→ Exercise task
Write out again the rows that open with the line containing "1400x657 pixels. Task: Collapse" and close with the line containing "click(x=94, y=29)", both included and requests included, shifting every coordinate in their answers by adding 121 to each number. Leave the pictures out of the answer.

→ Data entries

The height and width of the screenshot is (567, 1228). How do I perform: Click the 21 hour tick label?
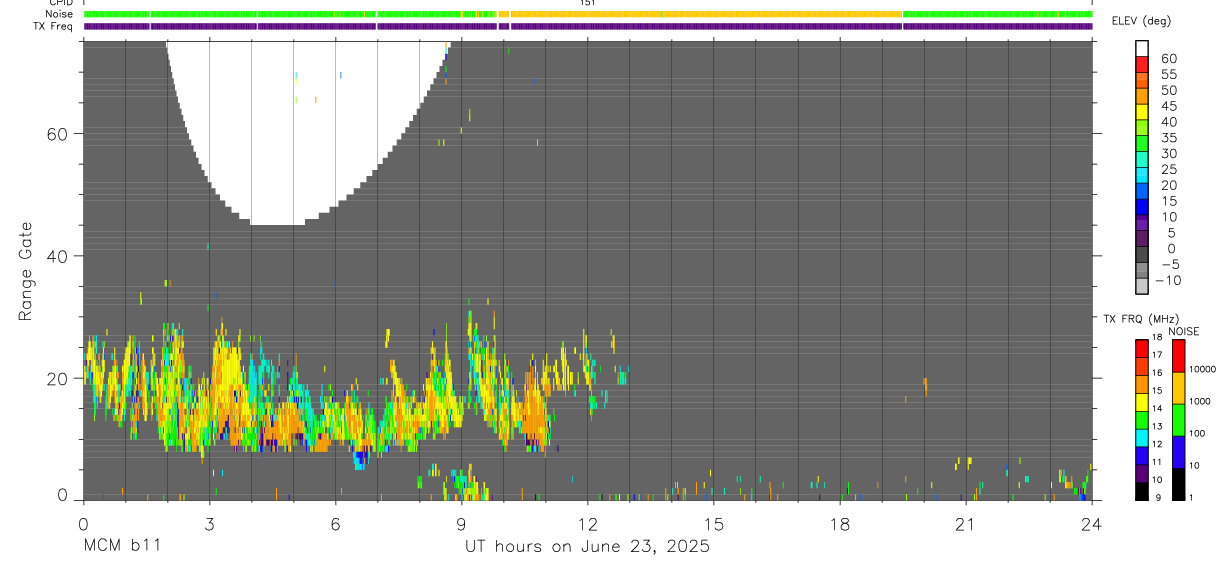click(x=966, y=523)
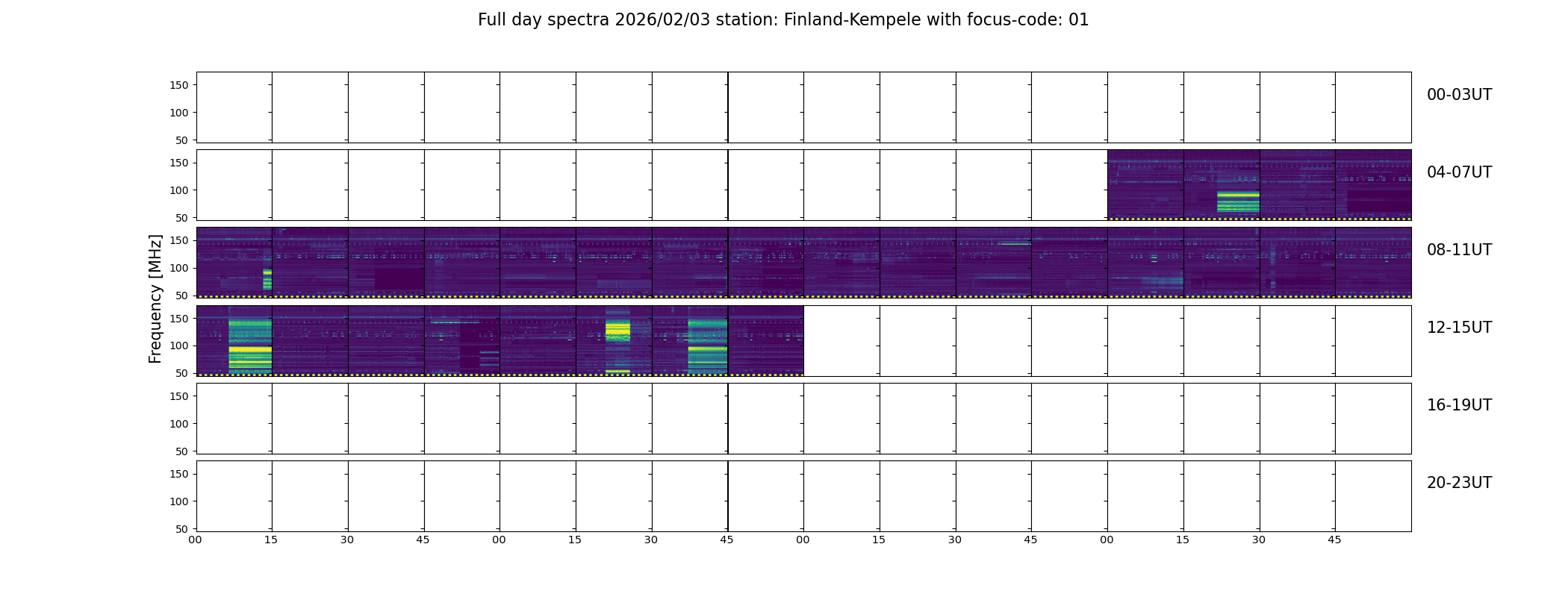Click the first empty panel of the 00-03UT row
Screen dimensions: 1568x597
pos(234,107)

---

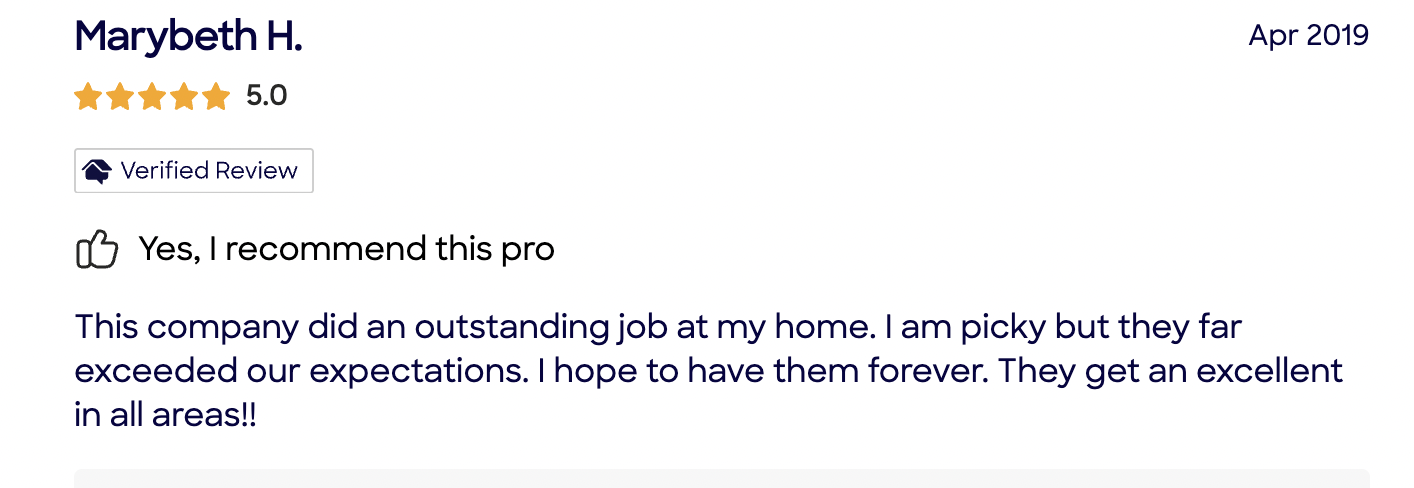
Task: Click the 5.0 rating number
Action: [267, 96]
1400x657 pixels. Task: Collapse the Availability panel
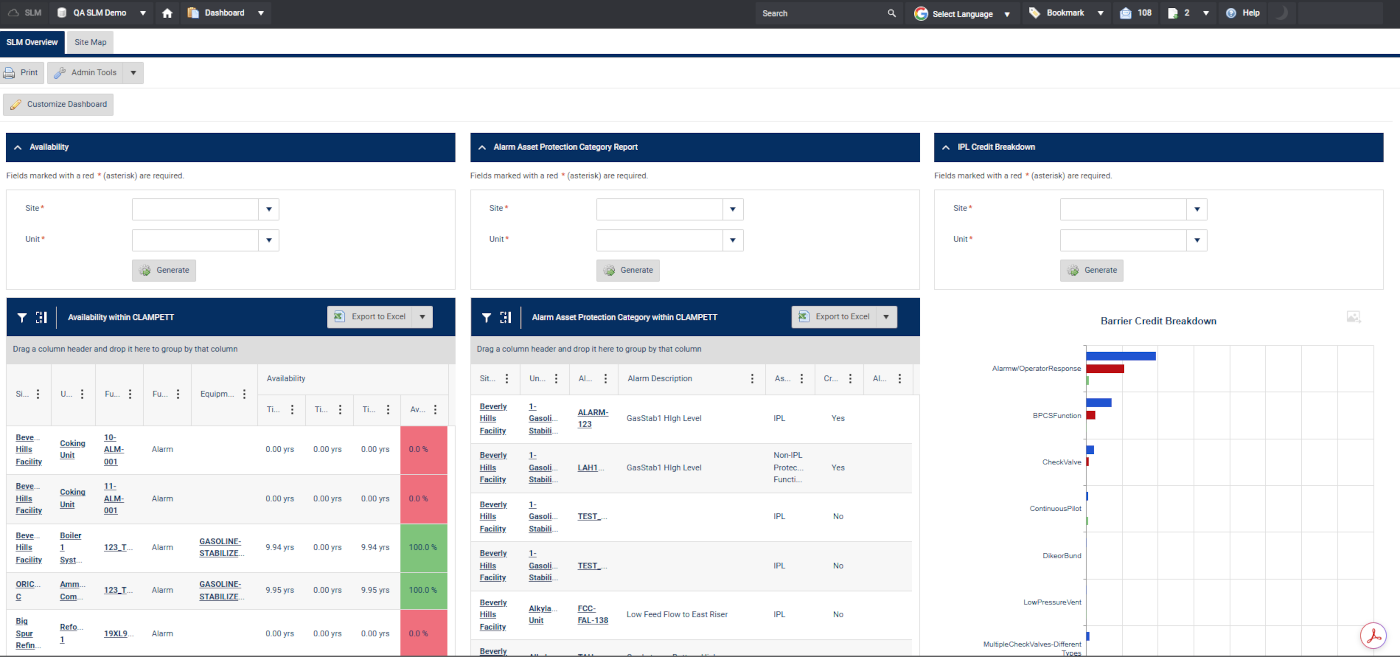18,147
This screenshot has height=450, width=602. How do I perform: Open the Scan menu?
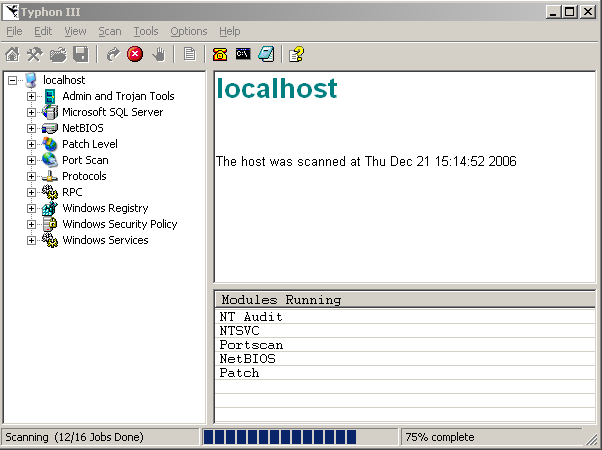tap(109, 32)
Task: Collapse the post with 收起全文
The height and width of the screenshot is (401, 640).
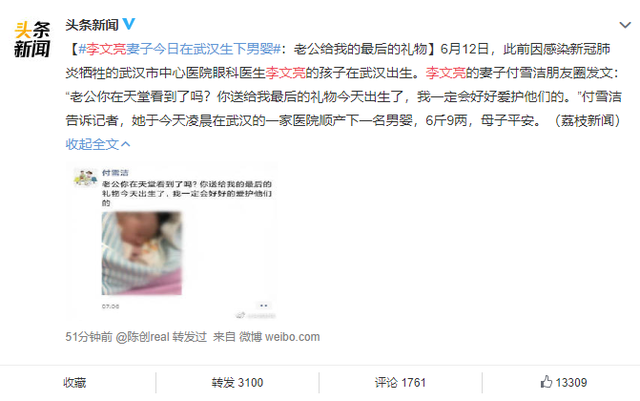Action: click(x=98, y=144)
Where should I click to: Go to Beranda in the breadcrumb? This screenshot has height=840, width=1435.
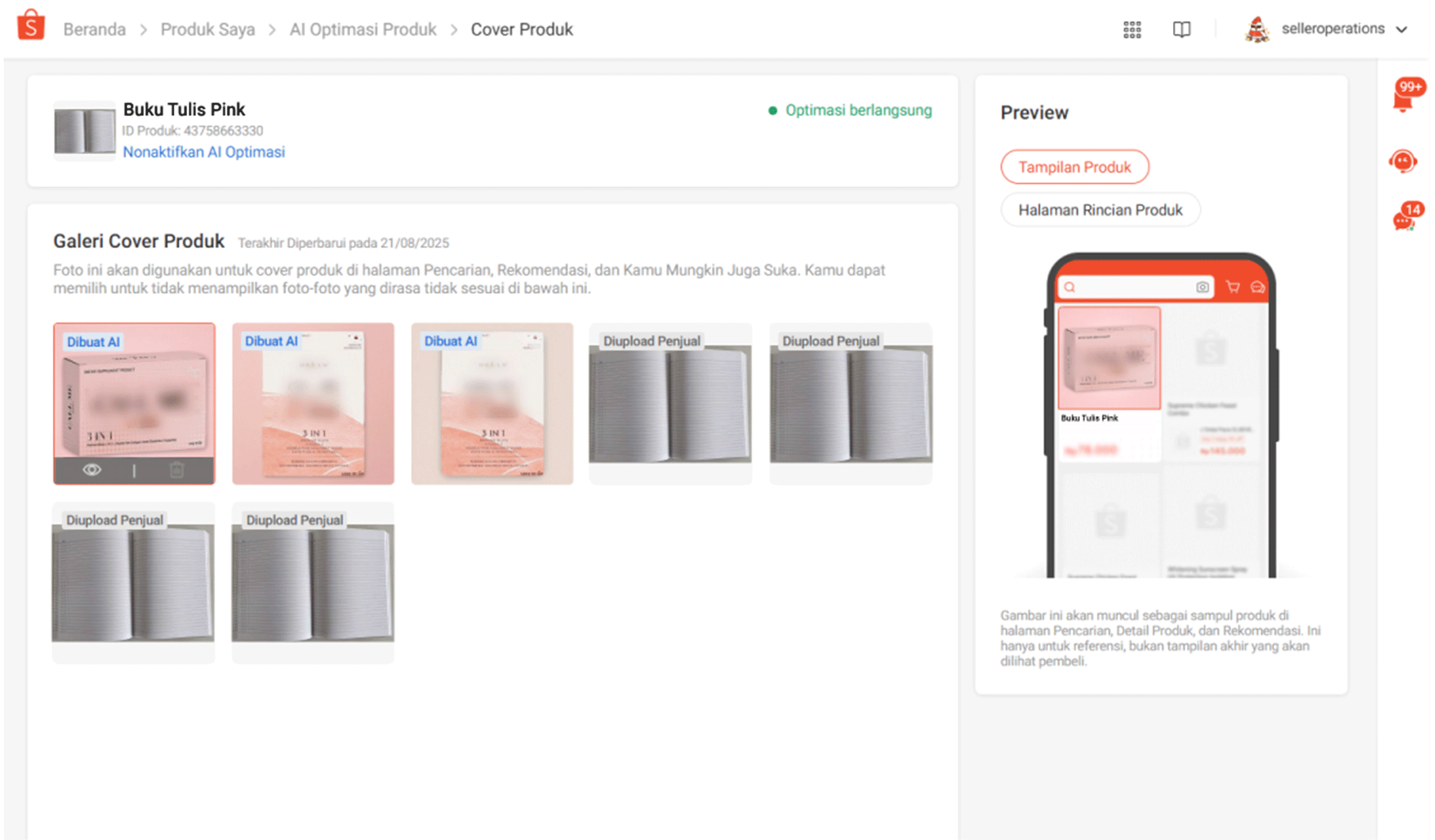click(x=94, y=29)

→ Solution to the problem
1400x657 pixels. Task: Collapse the Availability panel
139,268
This screenshot has height=450, width=602. How do I perform: Open the Scan menu?
tap(230, 153)
Task: Collapse the post with 收起全文
The height and width of the screenshot is (401, 640).
Action: click(x=219, y=265)
Where should I click to: Go to Beranda in the breadcrumb? This screenshot has height=840, width=1435.
click(x=215, y=150)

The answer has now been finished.